Considered as an action upon the judgment rendered by a *542justice of the peace in. a sister State, the declaration is fatally defective. We must presume, in the -absence of averments to the contrary, that the common law obtains in our sister States of the Union. By that law, a justice of the peace had no civil jurisdiction.- — Marshall v. Betner, 17 Ala. 836 ; Crabb’s His. Eng. Law 278. Whenever, therefore, they exercise civil jurisdiction, it must be by virtue of local statutes, or without authority of law.
In Sheldon v.

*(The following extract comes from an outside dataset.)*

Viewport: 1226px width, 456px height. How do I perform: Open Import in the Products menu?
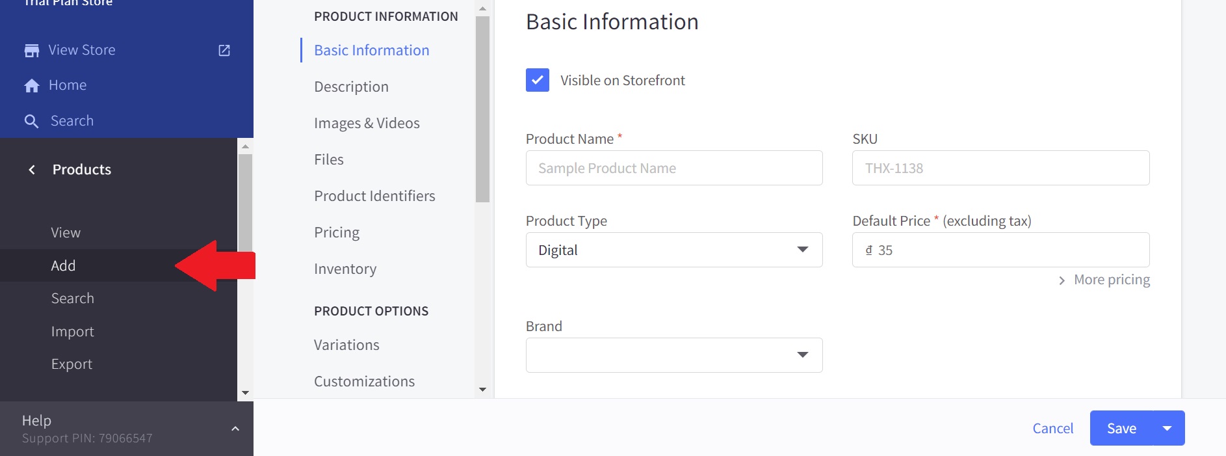point(72,332)

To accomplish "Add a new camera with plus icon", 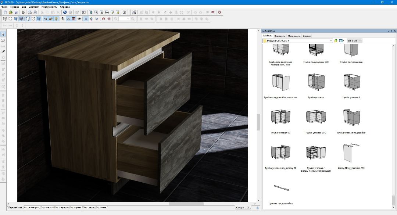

Hopkins, 7 Wend. 435, plaintiff declared in debt on justice’s judgment rendered in Termont, and averred “ that it was recovered in the county of Bennington, in that State, before J. P. Esquire, one of the justices of the peace in and for said county, then and still being such justice, and having full power and competent jurisdiction in said cause, by the confession of the defendant; and that by the consideration and judgment of the said justice, the plaintiff recovered judgment against the defendant, for the sum of $171 debt,” &c. On demurrer, the court (Nelson, J.,) said : “ The declaration is, no doubt, defective, in not setting forth facts sufficient to give jurisdiction to the justice. The statute giving jurisdiction to the justice ought to have been pleaded. It is well settled, that the general averment of jurisdiction is not enough. — 3 Wend. 267 ; 6 ib. 438 and judgment was given for defendant, with leave to amend. ^
The declaration in the case before us is more defective than in that; for it is not even averred here that the justice had jurisdiction. It is said the judgment will appear by the record, but, as was said in McGee & Richardson v. Sheffield, 3 S. & P. 353, “We are not authorized to presume that such courts are made courts of record by the laws of Tennessee.”
The judgment sustaining the demurrer was right, and it is consequently affirmed.